- _WHAT YOU NEED TO DO_
Please retype the entries below exactly as they are written.

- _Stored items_
Segment Open
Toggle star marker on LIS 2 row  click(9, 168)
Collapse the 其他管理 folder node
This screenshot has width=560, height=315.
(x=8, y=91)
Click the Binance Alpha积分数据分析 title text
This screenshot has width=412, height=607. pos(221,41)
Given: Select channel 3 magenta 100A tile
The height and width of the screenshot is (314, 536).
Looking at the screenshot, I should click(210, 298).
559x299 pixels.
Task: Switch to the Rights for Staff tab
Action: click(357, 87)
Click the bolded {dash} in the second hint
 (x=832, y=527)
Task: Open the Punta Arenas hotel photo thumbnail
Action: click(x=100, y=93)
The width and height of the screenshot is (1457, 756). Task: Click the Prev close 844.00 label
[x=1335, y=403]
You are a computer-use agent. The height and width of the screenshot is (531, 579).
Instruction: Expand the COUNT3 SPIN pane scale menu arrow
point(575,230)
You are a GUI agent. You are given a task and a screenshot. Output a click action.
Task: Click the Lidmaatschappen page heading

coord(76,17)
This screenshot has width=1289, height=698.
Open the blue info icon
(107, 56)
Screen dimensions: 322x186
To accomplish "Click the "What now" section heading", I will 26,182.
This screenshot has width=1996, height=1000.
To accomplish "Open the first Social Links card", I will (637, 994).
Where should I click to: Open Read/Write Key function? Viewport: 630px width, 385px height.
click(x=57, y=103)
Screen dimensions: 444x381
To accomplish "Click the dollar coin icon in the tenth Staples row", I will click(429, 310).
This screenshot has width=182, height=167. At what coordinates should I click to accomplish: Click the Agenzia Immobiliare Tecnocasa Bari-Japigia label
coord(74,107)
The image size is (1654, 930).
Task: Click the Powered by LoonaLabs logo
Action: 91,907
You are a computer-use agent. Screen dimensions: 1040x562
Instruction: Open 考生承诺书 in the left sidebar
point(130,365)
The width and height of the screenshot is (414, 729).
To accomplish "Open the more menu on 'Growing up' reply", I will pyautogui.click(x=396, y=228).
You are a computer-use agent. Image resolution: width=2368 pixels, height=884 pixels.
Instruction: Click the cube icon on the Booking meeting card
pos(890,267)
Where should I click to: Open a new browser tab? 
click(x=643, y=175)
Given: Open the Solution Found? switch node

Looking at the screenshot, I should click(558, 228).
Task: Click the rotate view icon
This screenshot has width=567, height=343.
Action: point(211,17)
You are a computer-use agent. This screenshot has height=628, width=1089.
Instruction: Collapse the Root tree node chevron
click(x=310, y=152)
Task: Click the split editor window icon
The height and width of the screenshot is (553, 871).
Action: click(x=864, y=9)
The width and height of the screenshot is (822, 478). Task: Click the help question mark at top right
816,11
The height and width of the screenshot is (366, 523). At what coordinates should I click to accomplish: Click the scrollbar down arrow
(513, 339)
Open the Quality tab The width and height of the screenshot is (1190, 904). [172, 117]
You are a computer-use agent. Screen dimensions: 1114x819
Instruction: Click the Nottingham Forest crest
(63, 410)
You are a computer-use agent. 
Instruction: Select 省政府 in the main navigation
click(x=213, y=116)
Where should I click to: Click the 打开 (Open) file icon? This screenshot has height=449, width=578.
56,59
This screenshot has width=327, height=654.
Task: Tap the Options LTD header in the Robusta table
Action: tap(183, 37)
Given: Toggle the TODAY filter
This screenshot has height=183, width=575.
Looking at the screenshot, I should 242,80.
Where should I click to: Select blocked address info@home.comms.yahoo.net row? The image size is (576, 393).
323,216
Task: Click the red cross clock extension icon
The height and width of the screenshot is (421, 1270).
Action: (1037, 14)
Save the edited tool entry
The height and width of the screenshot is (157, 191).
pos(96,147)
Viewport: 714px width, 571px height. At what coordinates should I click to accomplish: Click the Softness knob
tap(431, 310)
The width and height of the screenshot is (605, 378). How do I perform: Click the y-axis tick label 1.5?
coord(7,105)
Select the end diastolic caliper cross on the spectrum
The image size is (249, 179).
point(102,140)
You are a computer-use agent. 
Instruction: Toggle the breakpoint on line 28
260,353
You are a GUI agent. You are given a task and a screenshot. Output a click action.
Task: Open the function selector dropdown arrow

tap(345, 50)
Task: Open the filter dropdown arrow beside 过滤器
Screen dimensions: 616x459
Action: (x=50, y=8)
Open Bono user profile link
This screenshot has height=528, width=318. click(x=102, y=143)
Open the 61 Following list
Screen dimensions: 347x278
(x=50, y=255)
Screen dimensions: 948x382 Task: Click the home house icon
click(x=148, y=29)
Segment Closed
- _ANSWER TO THIS PROBLEM_
Toggle star marker on LIS 2 row  click(9, 168)
Collapse the 其他管理 folder node
This screenshot has width=560, height=315.
(x=8, y=91)
Click the Binance Alpha积分数据分析 title text
This screenshot has width=412, height=607. pos(221,41)
Given: Select channel 3 magenta 100A tile
The height and width of the screenshot is (314, 536).
Looking at the screenshot, I should click(210, 298).
559x299 pixels.
Task: Switch to the Rights for Staff tab
Action: click(357, 87)
Click the bolded {dash} in the second hint
 (x=832, y=527)
Task: Open the Punta Arenas hotel photo thumbnail
Action: click(x=100, y=93)
The width and height of the screenshot is (1457, 756). Task: Click the Prev close 844.00 label
[x=1335, y=403]
You are a computer-use agent. The height and width of the screenshot is (531, 579).
Instruction: Expand the COUNT3 SPIN pane scale menu arrow
point(575,230)
You are a GUI agent. You are given a task and a screenshot. Output a click action.
Task: Click the Lidmaatschappen page heading

coord(76,17)
This screenshot has width=1289, height=698.
Open the blue info icon
(107, 56)
Screen dimensions: 322x186
To accomplish "Click the "What now" section heading", I will 26,182.
This screenshot has width=1996, height=1000.
To accomplish "Open the first Social Links card", I will (637, 994).
Where should I click to: Open Read/Write Key function? Viewport: 630px width, 385px height.
click(x=57, y=103)
Screen dimensions: 444x381
To accomplish "Click the dollar coin icon in the tenth Staples row", I will click(429, 310).
This screenshot has width=182, height=167. At what coordinates should I click to accomplish: Click the Agenzia Immobiliare Tecnocasa Bari-Japigia label
coord(74,107)
The image size is (1654, 930).
Task: Click the Powered by LoonaLabs logo
Action: 91,907
You are a computer-use agent. Screen dimensions: 1040x562
Instruction: Open 考生承诺书 in the left sidebar
point(130,365)
The width and height of the screenshot is (414, 729).
To accomplish "Open the more menu on 'Growing up' reply", I will pyautogui.click(x=396, y=228).
You are a computer-use agent. Image resolution: width=2368 pixels, height=884 pixels.
Instruction: Click the cube icon on the Booking meeting card
pos(890,267)
Where should I click to: Open a new browser tab? 
click(x=643, y=175)
Given: Open the Solution Found? switch node

Looking at the screenshot, I should click(558, 228).
Task: Click the rotate view icon
This screenshot has width=567, height=343.
Action: point(211,17)
You are a computer-use agent. This screenshot has height=628, width=1089.
Instruction: Collapse the Root tree node chevron
click(x=310, y=152)
Task: Click the split editor window icon
The height and width of the screenshot is (553, 871).
Action: click(x=864, y=9)
The width and height of the screenshot is (822, 478). Task: Click the help question mark at top right
816,11
The height and width of the screenshot is (366, 523). At what coordinates should I click to accomplish: Click the scrollbar down arrow
(513, 339)
Open the Quality tab The width and height of the screenshot is (1190, 904). [172, 117]
You are a computer-use agent. Screen dimensions: 1114x819
Instruction: Click the Nottingham Forest crest
(63, 410)
You are a computer-use agent. 
Instruction: Select 省政府 in the main navigation
click(x=213, y=116)
Where should I click to: Click the 打开 (Open) file icon? This screenshot has height=449, width=578.
56,59
This screenshot has width=327, height=654.
Task: Tap the Options LTD header in the Robusta table
Action: tap(183, 37)
Given: Toggle the TODAY filter
This screenshot has height=183, width=575.
Looking at the screenshot, I should 242,80.
Where should I click to: Select blocked address info@home.comms.yahoo.net row? The image size is (576, 393).
323,216
Task: Click the red cross clock extension icon
The height and width of the screenshot is (421, 1270).
Action: (1037, 14)
Save the edited tool entry
The height and width of the screenshot is (157, 191).
pos(96,147)
Viewport: 714px width, 571px height. At what coordinates should I click to accomplish: Click the Softness knob
tap(431, 310)
The width and height of the screenshot is (605, 378). How do I perform: Click the y-axis tick label 1.5?
coord(7,105)
Select the end diastolic caliper cross on the spectrum
The image size is (249, 179).
point(102,140)
You are a computer-use agent. 
Instruction: Toggle the breakpoint on line 28
260,353
You are a GUI agent. You are given a task and a screenshot. Output a click action.
Task: Open the function selector dropdown arrow

tap(345, 50)
Task: Open the filter dropdown arrow beside 过滤器
Screen dimensions: 616x459
Action: (x=50, y=8)
Open Bono user profile link
This screenshot has height=528, width=318. click(x=102, y=143)
Open the 61 Following list
Screen dimensions: 347x278
(x=50, y=255)
Screen dimensions: 948x382 Task: Click the home house icon
click(x=148, y=29)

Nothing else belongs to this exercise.